--- BEGIN Records shown ---
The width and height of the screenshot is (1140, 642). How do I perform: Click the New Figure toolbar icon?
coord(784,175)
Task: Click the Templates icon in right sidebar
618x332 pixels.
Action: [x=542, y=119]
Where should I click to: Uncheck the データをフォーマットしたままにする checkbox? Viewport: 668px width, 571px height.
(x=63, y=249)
--- END Records shown ---
--- BEGIN Records shown ---
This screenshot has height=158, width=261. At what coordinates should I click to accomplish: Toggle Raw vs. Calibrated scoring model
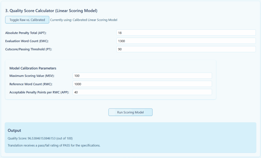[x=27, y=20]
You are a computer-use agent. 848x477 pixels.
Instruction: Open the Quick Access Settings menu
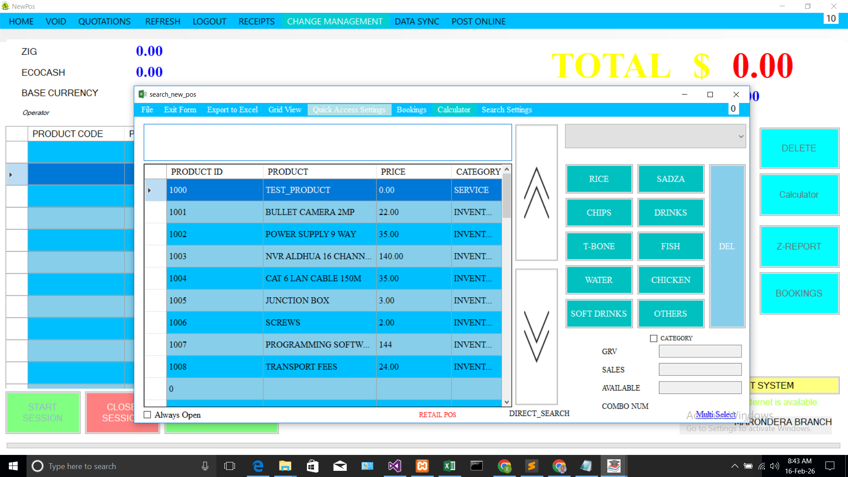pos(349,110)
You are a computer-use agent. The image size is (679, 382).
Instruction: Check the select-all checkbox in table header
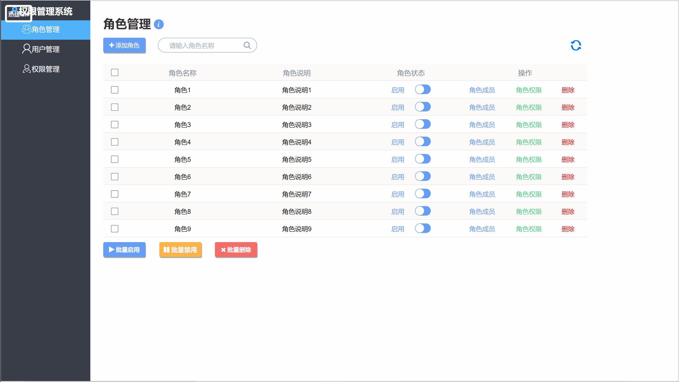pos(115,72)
--- END Records shown ---
What you will do
Duplicate the lines from the one containing "Task: Click the" up to and including the one containing "(x=63, y=249)".

Exercise response
Task: Click the Templates icon in right sidebar
618x332 pixels.
Action: [x=542, y=119]
Where should I click to: Uncheck the データをフォーマットしたままにする checkbox? Viewport: 668px width, 571px height.
(x=63, y=249)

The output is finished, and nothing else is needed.